=== What is required ===
Only these lines of the data below are wanted: the one with "Task: Click the 装载 (Mount) toolbar icon", the one with "This screenshot has width=1022, height=767.", and any lines between them, each repeated exactly.
━━ Supplied entries
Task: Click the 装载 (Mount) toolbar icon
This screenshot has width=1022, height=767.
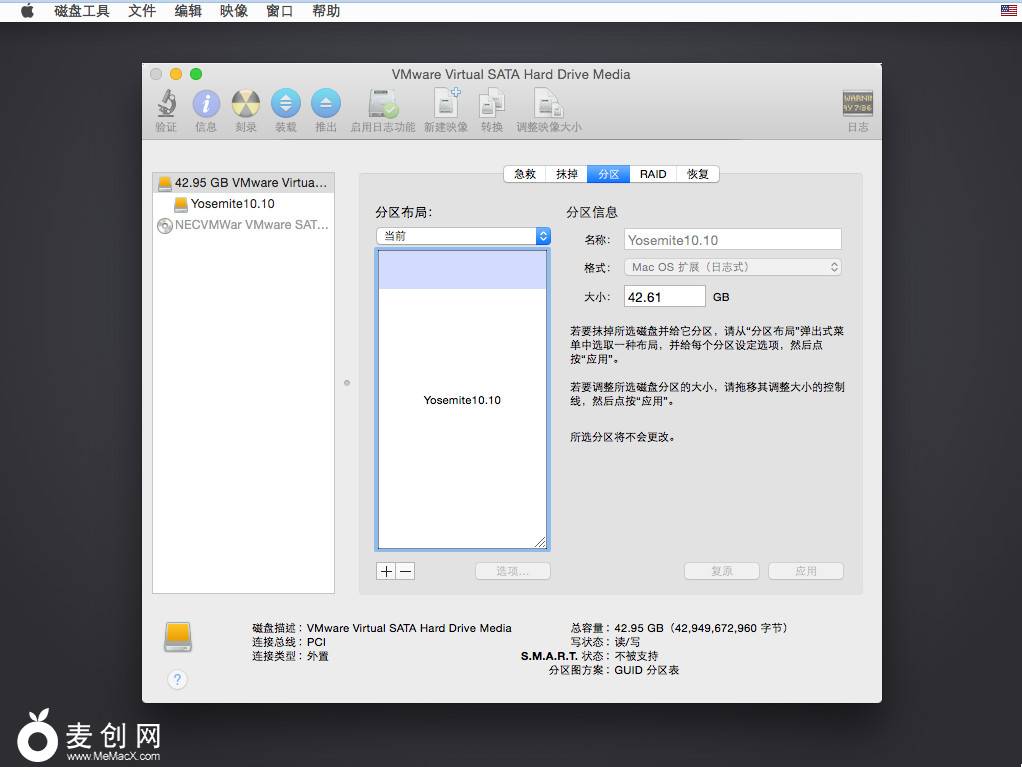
━━━━
━━ Supplied entries
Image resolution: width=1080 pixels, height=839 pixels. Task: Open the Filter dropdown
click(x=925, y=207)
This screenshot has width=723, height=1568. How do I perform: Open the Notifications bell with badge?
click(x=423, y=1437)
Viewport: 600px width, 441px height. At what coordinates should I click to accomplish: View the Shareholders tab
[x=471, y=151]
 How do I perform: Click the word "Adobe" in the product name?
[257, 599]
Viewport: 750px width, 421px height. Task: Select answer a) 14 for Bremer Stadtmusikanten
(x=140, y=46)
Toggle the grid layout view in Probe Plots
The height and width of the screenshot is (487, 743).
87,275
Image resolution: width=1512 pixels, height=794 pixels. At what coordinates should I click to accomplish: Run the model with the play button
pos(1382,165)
━━━━
━━ Supplied entries
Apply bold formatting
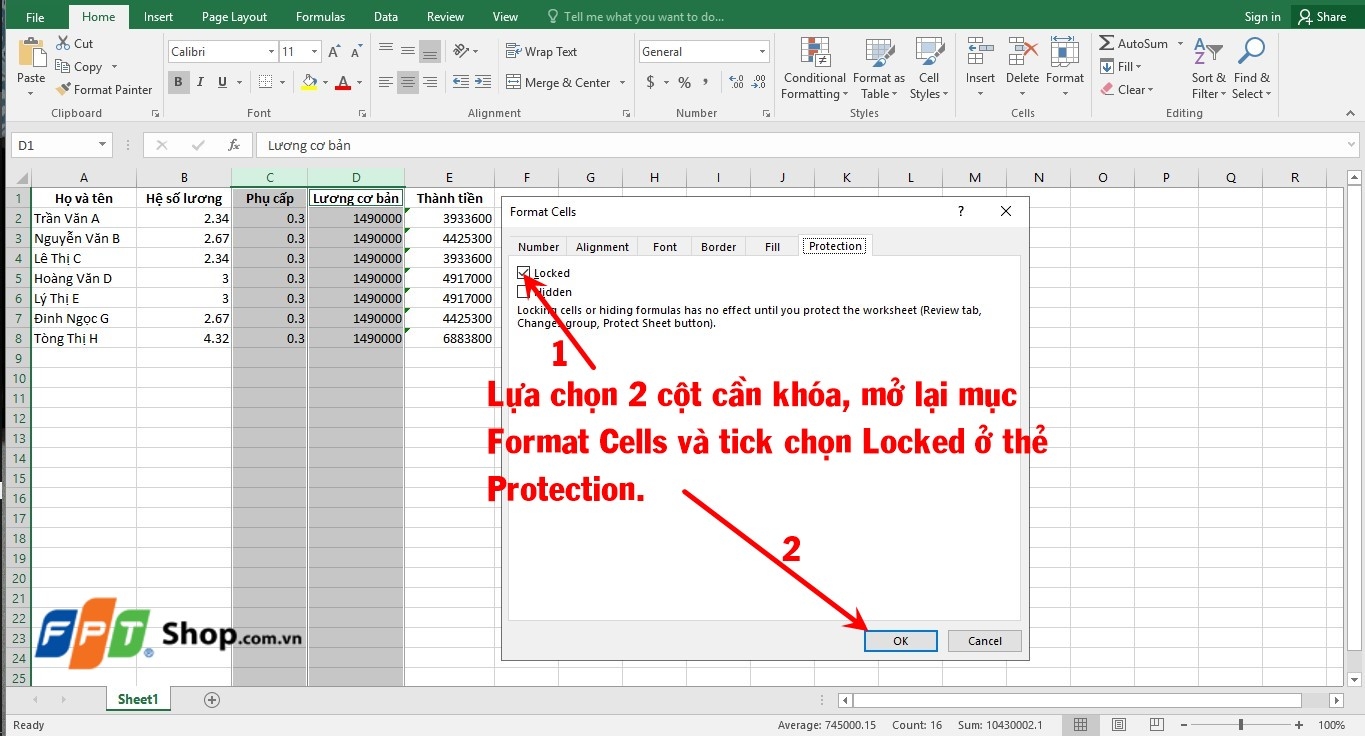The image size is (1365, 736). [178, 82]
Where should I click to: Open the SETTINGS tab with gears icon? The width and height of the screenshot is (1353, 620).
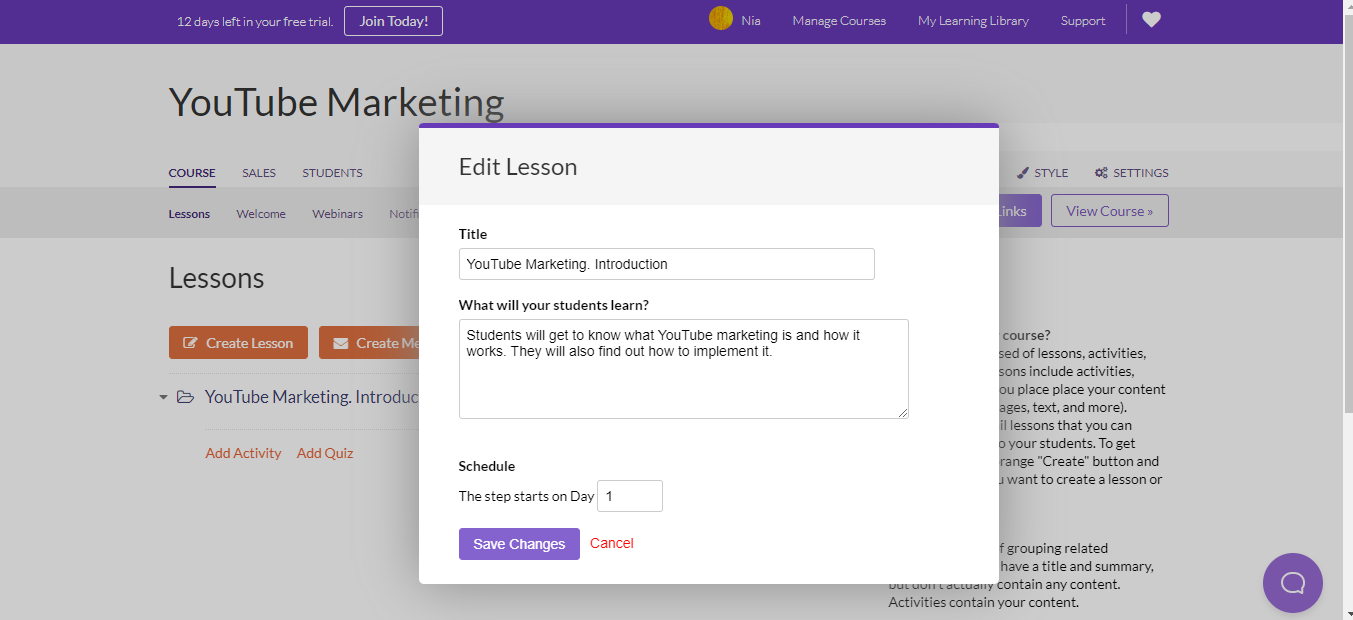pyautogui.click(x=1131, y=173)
━━━━
=== Finished task ===
Task: Click the 装载 (Mount) toolbar icon
This screenshot has width=1022, height=767.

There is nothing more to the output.